Episode 350
Trials of TLS
December 29th, 2017
50 mins 43 secs
Tags
About this Episode
The trials and tribulations of the long journey to TLS 1.3, and the “middleware” that’s keeping us from having nice things. Plus a pack of Leaky S3 bucket stories and the data that was exposed.
Then we do a deep dive into some SMB fundamentals and practical tips to stay on top of suspicious network traffic.
Episode Links
- Why TLS 1.3 isn't in browsers yet — It has been over a year since Cloudflare’s TLS 1.3 launch and still, none of the major browsers have enabled TLS 1.3 by default.
- TLS 1.3 middleboxes test — This page performs some tests to check for middlebox interference with TLS 1.3. For that it requires Adobe Flash and TCP port 843 to be open. If this is not the case, all tests will fail with N/A.
- Drone maker DJI left its private SSL, firmware keys open to world+dog on GitHub FOR YEARS — AWS account credentials and firmware AES encryption keys were also exposed on GitHub,
- Data on 123 million US households exposed — Leaky bucket might be a better description because when opened the database revealed the personal financial data of 123m American households – in effect everyone with an address in the US around the time of the file’s creation in 2013.

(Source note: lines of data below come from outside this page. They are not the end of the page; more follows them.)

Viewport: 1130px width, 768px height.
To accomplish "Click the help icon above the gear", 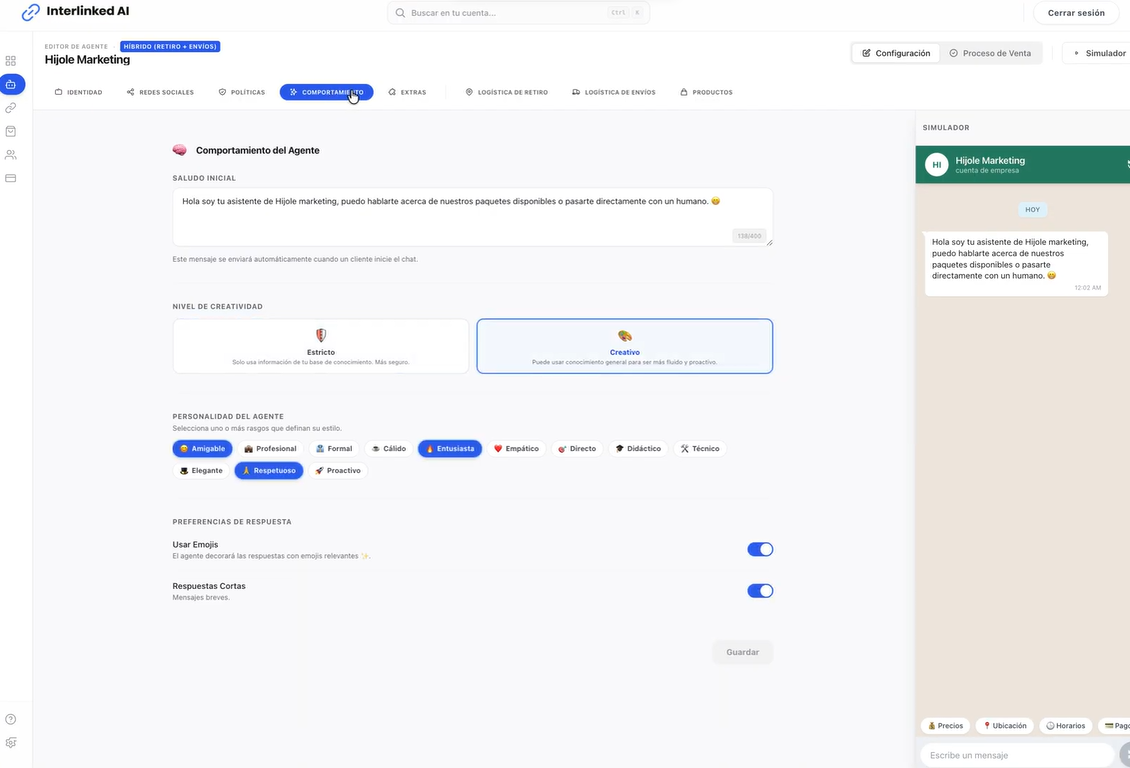I will [10, 718].
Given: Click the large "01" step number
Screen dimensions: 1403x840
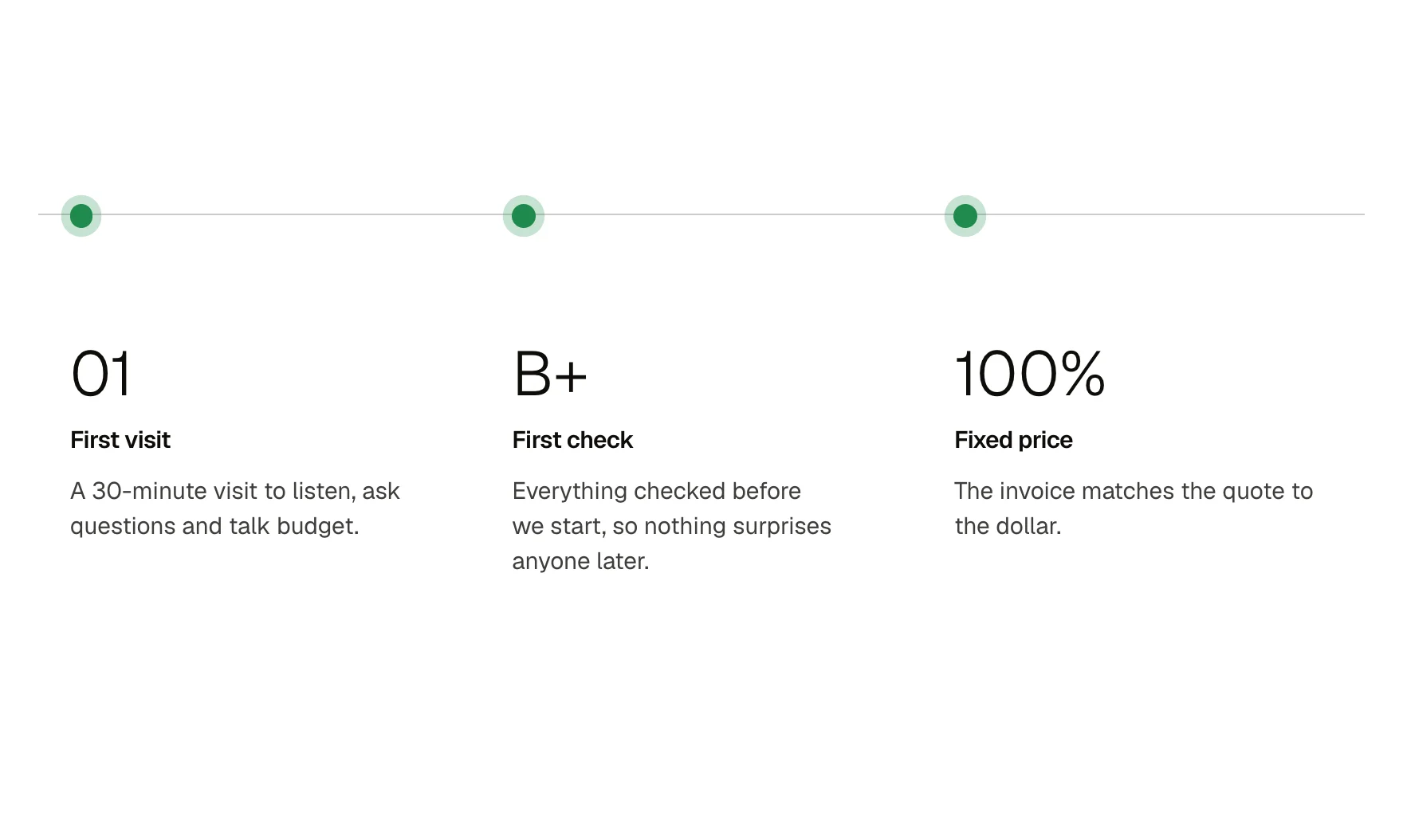Looking at the screenshot, I should (x=101, y=374).
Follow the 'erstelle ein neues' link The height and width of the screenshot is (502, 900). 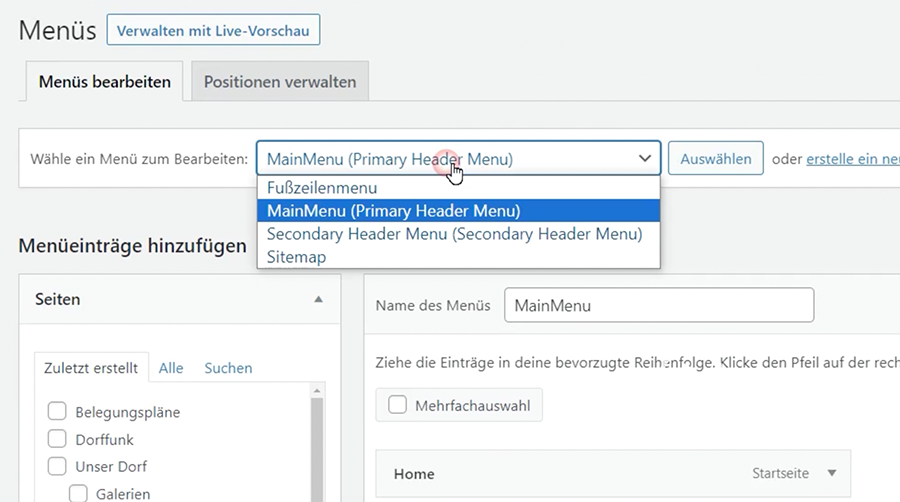click(852, 159)
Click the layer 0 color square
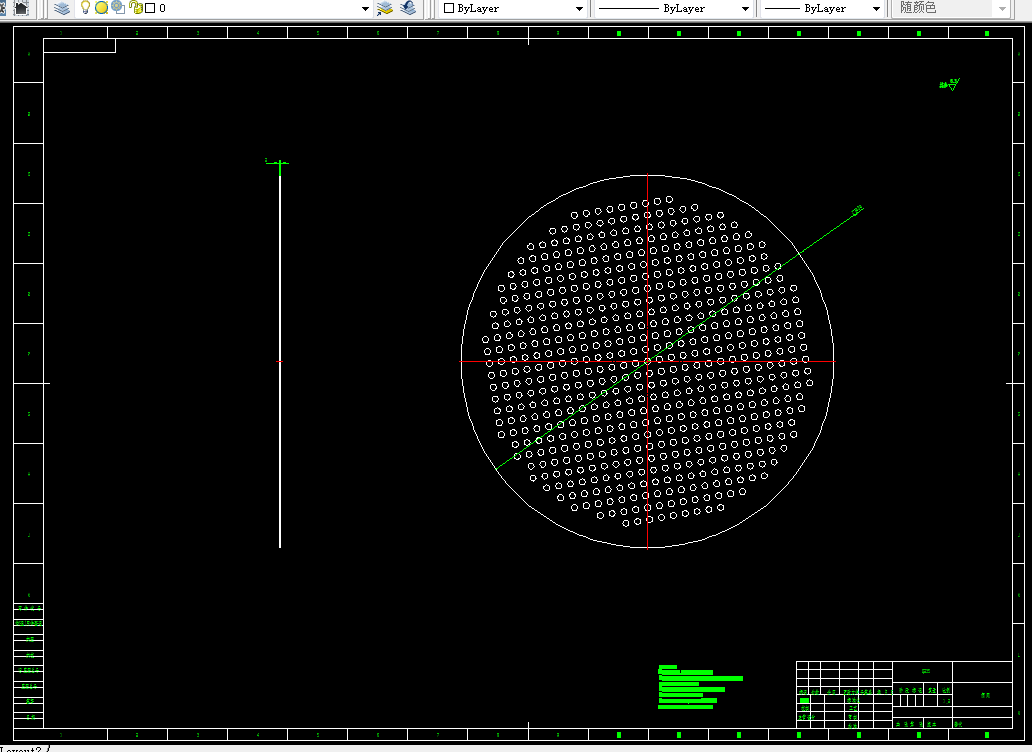This screenshot has height=752, width=1032. [x=150, y=9]
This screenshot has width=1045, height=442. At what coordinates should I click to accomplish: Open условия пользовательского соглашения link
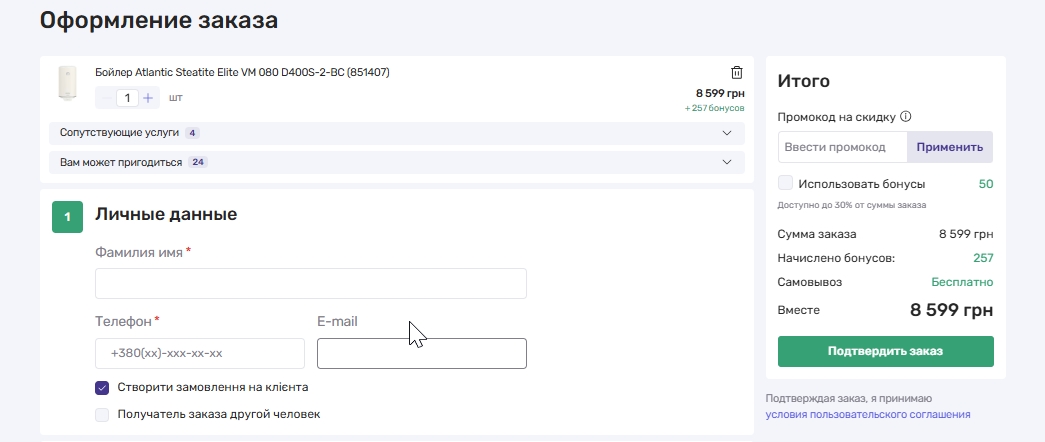868,414
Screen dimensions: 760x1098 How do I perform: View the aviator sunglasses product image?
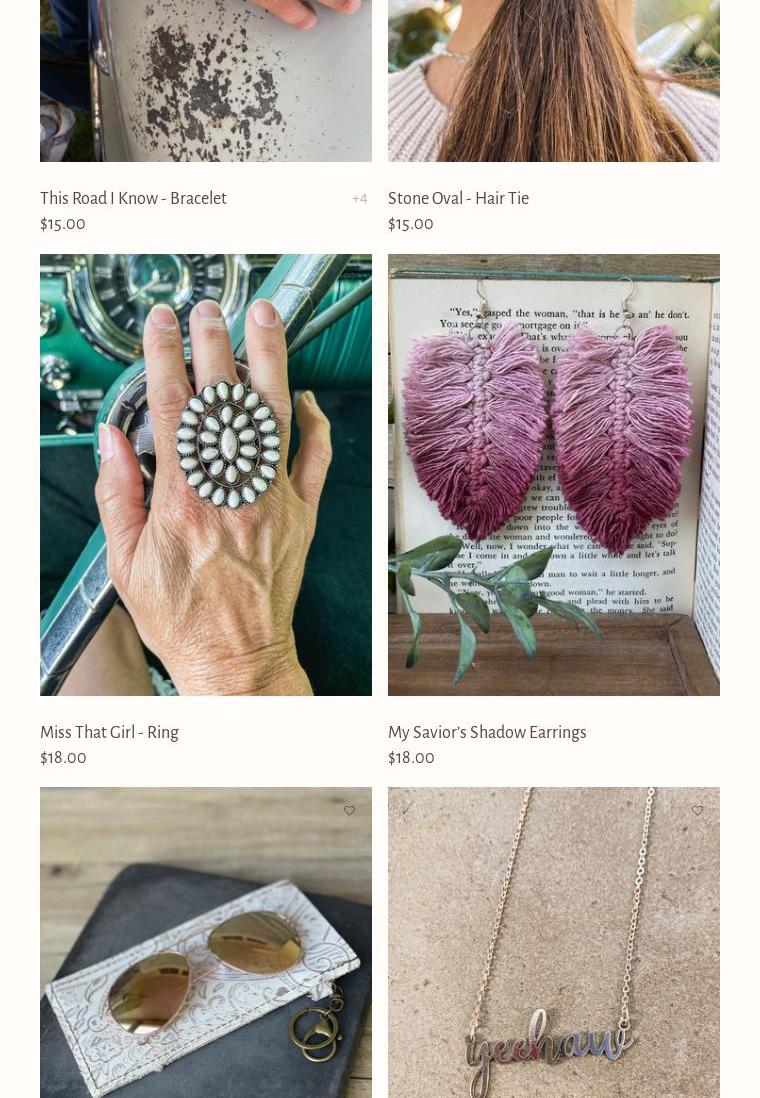point(206,943)
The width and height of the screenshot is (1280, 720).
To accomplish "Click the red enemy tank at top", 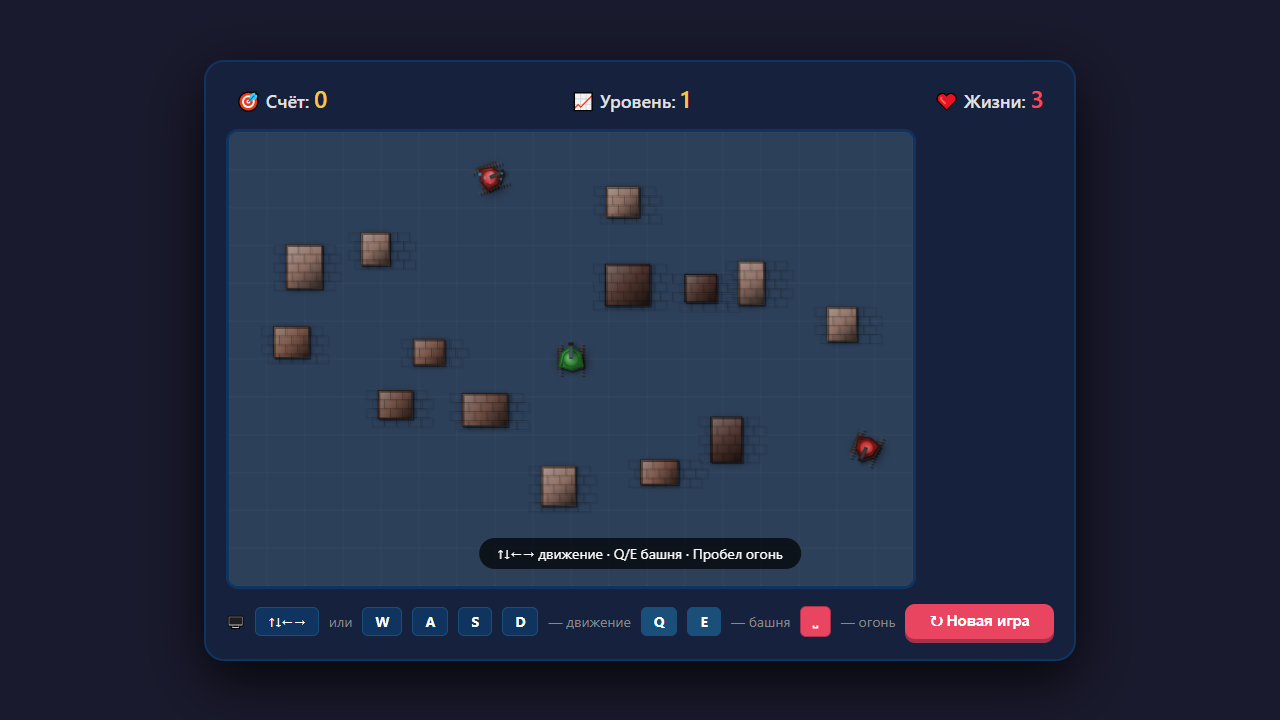I will click(x=490, y=178).
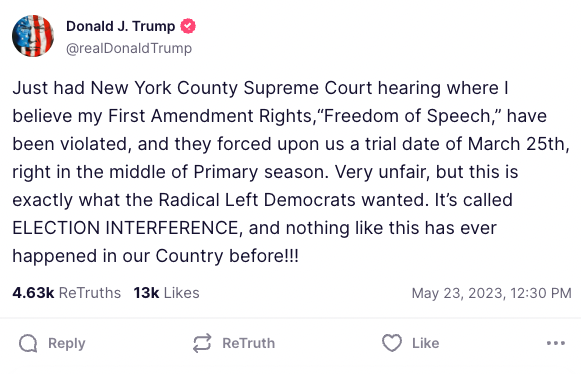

- Massive US military social media spying archive left wide open in AWS S3 buckets — Three misconfigured AWS S3 buckets have been discovered wide open on the public internet containing "dozens of terabytes" of social media posts and similar pages – all scraped from around the world by the US military to identify and profile persons of interest.
- Security Monkey — Security Monkey monitors your AWS and GCP accounts for policy changes and alerts on insecure configurations. Support is available for OpenStack public and private clouds. It provides a single UI to browse and search through all of your accounts, regions, and cloud services. The monkey remembers previous states and can show you exactly what changed, and when.
- An Introduction to SMB for Network Security Analysts — At its most basic, SMB is a protocol to allow devices to perform a number of functions on each other over a (usually local) network.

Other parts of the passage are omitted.